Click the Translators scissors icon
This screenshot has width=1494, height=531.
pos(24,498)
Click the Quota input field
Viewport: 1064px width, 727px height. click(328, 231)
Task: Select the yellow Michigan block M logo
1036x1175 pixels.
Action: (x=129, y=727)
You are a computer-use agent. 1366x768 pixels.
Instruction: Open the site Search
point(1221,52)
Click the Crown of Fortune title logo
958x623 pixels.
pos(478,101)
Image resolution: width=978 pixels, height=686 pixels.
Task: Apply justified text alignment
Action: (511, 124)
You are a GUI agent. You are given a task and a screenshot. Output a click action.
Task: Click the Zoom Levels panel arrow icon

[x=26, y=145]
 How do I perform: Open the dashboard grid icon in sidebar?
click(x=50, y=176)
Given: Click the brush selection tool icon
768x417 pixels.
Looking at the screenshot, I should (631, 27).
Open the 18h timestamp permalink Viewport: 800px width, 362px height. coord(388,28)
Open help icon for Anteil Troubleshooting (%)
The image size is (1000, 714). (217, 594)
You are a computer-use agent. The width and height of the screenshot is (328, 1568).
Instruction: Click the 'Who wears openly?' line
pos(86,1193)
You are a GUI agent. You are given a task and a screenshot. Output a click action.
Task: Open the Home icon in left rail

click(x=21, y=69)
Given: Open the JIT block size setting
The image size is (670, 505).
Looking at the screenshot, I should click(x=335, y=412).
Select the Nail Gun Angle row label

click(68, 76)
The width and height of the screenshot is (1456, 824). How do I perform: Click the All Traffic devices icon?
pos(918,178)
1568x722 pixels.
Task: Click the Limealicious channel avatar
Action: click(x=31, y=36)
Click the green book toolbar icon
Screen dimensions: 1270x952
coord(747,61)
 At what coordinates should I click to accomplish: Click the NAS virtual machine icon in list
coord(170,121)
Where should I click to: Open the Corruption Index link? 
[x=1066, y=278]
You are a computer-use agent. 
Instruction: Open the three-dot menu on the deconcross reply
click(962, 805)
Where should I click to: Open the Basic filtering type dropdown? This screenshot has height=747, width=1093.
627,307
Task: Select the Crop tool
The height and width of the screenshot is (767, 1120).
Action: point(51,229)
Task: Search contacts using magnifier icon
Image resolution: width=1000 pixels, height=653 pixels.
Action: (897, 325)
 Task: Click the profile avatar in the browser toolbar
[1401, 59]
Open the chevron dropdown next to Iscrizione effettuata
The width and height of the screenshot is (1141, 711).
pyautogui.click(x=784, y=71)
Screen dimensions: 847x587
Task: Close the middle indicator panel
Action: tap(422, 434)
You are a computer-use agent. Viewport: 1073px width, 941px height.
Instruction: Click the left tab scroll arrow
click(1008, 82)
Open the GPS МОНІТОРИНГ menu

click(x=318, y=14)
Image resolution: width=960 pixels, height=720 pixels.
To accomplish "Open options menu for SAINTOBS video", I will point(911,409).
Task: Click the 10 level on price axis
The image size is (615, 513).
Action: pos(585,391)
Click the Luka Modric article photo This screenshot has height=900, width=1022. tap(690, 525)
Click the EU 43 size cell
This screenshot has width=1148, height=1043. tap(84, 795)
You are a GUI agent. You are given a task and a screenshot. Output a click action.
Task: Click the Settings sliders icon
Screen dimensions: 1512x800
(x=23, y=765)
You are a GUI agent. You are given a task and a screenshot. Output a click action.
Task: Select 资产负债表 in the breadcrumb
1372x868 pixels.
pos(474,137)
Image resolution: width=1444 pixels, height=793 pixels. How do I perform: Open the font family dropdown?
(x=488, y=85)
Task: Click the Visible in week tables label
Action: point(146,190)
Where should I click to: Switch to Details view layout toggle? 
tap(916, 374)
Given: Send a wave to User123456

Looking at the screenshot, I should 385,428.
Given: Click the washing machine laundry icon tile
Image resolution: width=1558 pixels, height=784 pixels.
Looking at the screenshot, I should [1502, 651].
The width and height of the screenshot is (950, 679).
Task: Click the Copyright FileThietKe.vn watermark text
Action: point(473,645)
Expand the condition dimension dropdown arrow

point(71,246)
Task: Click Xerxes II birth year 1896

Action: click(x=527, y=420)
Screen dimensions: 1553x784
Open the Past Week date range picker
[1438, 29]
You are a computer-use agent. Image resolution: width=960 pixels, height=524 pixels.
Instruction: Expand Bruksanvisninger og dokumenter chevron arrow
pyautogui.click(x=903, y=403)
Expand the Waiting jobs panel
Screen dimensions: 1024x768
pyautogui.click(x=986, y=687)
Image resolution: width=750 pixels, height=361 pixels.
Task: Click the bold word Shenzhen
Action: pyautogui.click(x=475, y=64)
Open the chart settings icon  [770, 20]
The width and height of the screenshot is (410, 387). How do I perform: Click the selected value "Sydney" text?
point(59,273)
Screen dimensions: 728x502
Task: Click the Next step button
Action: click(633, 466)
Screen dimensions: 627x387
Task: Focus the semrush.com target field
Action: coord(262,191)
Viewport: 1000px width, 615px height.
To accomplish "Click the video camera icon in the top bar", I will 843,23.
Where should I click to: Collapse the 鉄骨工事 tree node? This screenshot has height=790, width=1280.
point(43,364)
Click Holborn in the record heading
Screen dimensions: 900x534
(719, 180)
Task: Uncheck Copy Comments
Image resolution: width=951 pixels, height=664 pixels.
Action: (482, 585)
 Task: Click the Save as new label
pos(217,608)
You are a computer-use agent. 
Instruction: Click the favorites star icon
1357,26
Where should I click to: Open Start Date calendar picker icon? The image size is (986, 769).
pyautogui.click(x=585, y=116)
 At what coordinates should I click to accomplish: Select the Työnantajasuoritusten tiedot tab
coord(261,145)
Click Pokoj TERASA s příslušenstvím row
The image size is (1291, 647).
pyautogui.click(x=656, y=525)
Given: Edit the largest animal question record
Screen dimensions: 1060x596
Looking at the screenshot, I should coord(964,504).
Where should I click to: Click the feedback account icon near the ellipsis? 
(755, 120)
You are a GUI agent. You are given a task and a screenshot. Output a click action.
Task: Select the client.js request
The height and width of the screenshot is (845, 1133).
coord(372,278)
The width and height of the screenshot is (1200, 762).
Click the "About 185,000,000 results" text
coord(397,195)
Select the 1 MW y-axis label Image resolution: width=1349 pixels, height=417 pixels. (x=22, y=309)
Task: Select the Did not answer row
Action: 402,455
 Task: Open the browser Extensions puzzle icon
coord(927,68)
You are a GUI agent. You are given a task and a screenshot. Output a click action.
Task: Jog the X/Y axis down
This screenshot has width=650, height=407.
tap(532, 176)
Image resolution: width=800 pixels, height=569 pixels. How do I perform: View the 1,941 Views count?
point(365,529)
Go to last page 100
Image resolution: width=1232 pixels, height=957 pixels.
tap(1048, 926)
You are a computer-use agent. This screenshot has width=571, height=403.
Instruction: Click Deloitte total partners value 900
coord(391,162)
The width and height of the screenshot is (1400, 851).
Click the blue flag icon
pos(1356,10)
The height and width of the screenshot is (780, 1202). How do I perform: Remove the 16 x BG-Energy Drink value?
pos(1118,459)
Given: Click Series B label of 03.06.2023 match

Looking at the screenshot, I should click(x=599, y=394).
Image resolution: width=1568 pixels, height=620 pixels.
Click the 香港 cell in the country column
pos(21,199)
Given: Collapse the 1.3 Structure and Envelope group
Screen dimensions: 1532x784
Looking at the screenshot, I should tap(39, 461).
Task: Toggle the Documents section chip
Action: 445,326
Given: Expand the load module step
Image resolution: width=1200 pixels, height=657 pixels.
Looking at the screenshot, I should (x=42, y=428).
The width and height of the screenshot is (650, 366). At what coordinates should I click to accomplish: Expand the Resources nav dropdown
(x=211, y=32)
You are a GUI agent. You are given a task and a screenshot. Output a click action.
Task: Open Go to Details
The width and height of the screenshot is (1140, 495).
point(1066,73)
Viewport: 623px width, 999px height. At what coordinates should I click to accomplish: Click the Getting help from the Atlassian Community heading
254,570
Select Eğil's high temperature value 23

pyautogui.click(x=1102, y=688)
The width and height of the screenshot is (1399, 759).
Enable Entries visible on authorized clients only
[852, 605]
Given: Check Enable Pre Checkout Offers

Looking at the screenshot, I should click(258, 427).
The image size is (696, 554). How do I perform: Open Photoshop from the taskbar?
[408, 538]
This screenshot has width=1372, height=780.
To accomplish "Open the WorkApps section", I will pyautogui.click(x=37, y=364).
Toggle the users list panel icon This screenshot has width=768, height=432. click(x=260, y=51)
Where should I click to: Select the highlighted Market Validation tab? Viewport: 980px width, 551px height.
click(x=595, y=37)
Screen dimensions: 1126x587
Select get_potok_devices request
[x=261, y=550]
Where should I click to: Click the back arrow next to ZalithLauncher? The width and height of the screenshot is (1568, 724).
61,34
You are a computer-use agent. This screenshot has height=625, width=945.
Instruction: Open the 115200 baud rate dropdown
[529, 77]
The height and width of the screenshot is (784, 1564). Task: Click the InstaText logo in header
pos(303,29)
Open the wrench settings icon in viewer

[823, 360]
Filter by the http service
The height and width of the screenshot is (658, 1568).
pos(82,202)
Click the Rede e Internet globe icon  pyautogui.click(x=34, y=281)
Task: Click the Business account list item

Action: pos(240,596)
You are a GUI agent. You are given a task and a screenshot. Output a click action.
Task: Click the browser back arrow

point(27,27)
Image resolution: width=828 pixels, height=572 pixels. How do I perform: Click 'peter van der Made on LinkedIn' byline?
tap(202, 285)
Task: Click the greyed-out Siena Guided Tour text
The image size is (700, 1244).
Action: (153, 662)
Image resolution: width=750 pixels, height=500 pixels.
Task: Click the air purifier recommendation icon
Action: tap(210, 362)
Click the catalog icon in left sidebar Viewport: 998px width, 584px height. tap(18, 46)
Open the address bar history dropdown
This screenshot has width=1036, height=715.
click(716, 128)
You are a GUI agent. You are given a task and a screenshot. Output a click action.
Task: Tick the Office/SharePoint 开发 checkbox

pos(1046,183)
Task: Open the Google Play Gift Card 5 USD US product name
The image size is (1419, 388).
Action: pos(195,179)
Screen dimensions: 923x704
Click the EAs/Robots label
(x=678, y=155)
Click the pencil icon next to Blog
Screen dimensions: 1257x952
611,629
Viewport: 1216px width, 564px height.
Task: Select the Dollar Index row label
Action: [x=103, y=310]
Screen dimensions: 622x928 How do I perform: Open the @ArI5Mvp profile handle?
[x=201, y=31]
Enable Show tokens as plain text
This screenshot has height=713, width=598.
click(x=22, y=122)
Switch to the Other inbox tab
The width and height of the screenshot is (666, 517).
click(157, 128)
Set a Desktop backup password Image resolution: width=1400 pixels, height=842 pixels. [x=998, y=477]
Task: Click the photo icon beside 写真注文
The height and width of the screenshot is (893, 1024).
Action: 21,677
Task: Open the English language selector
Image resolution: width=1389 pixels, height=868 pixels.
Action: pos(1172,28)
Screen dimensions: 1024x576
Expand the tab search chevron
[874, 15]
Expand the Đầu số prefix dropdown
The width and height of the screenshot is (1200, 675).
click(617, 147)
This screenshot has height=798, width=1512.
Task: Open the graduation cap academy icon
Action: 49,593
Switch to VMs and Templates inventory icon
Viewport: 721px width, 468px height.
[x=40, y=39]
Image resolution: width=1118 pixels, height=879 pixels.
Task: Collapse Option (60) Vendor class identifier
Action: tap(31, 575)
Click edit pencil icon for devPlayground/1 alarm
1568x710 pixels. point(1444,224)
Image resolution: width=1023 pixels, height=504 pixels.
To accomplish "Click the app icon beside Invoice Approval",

++++

## Your objective
Would you quote everything above from the line containing "Task: Open the Google" down to the line containing "Switch to the Other inbox tab"? Include both of those lines and nothing else.

## The completed task
Task: Open the Google Play Gift Card 5 USD US product name
The image size is (1419, 388).
Action: pos(195,179)
Screen dimensions: 923x704
Click the EAs/Robots label
(x=678, y=155)
Click the pencil icon next to Blog
Screen dimensions: 1257x952
611,629
Viewport: 1216px width, 564px height.
Task: Select the Dollar Index row label
Action: [x=103, y=310]
Screen dimensions: 622x928 How do I perform: Open the @ArI5Mvp profile handle?
[x=201, y=31]
Enable Show tokens as plain text
This screenshot has height=713, width=598.
click(x=22, y=122)
Switch to the Other inbox tab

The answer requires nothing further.